Designated Agency Ethics Officials


Stephen D. Potts


Application of 18 U.S.C. § 208 to Service on Boards of Standard-Setting Organizations

On August 24, 1998, the Office of Legal Counsel (OLC) issued a memorandum addressing whether 18 U.S.C. § 208 would forbid employees of the executive branch from serving, in an official capacity, as a member of the board of a private voluntary standards organization, in light of a statute stating that Federal agencies and departments "shall consult with voluntary, private sector, consensus standards bodies and shall . . . participate with such bodies in the development of technical standards." Pub. L. No. 104-113, § 12(d)(2), 110 Stat. 775, 783 (1996), 15 U.S.C. § 272 note. OLC concluded that § 208 does not bar service on standard-setting boards where such "boards are engaged in the standard-setting activities in which Congress directed federal agencies to participate." A copy of the memorandum is attached.

On November 19, 1996, OLC had issued an opinion stating that 18 U.S.C. § 208 "would prevent a government employee from serving on the board of directors of an outside organization in his or her official capacity, in the absence of: (1) statutory authority or a release of fiduciary obligations by the organization that might eliminate the conflict of interest, or (2) a waiver of the requirements of § 208(a), pursuant to 18 U.S.C. § 208(b)." Memorandum, Re: Service on the Boards of Directors of Non-Federal Entities by Bureau Personnel in Their Official Capacities. (See Office of Government Ethics DAEOgrams dated June 11, 1997 (DO-97- 027), and April 2, 1997 (DO-97-015).

In addressing § 208's application to service on private standards-setting boards, OLC stated that there are circumstances in which statutory authority for service on an outside board can be found even though Congress has not expressly addressed that service. The opinion states:

[w]hen Congress has specifically provided for participation in outside organizations and such participation, to carry out the statutory purposes, entails service on a board, statutory authorization may be inferred.

Because § 208 was considered not to bar service on private standards-setting boards engaged in the standard-setting activities in which Congress directed Federal agencies to participate, no § 208(b)(1) waiver would be necessary prior to participation on such boards.

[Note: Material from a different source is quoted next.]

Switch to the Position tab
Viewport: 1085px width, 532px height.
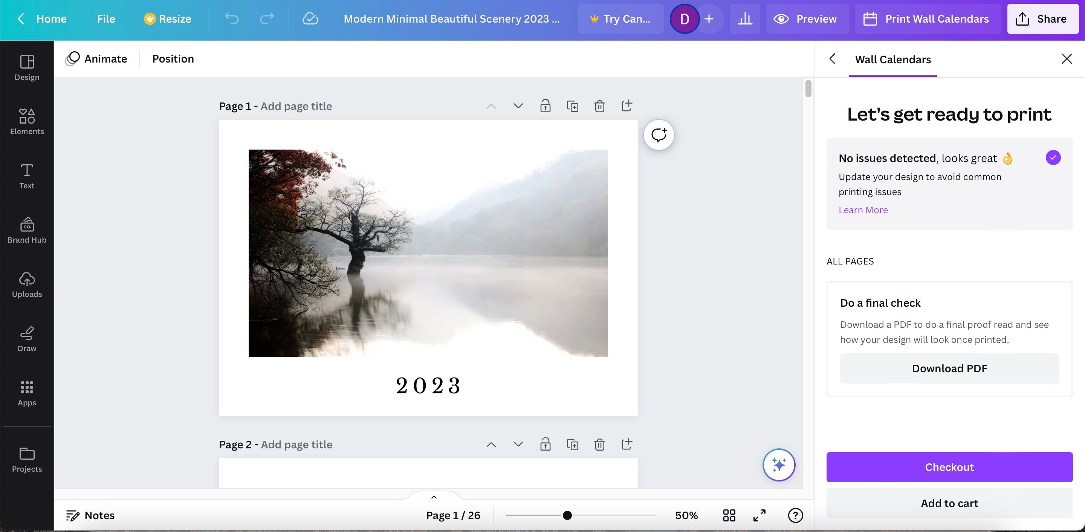[173, 59]
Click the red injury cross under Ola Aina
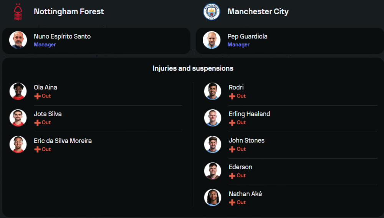The height and width of the screenshot is (218, 384). [37, 96]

The OLC opinion also considered whether an employee's service in an official capacity as the chair of a working committee or subcommittee of standard-setting organization would implicate § 208 where the position imposes no fiduciary duty and creates no employer-employee relationship. OLC concluded that service in such a position would not itself trigger the application of § 208 and questioned whether a person in a position other than one specifically identified in § 208 could be the basis for imputing an organization's financial interest to the employee.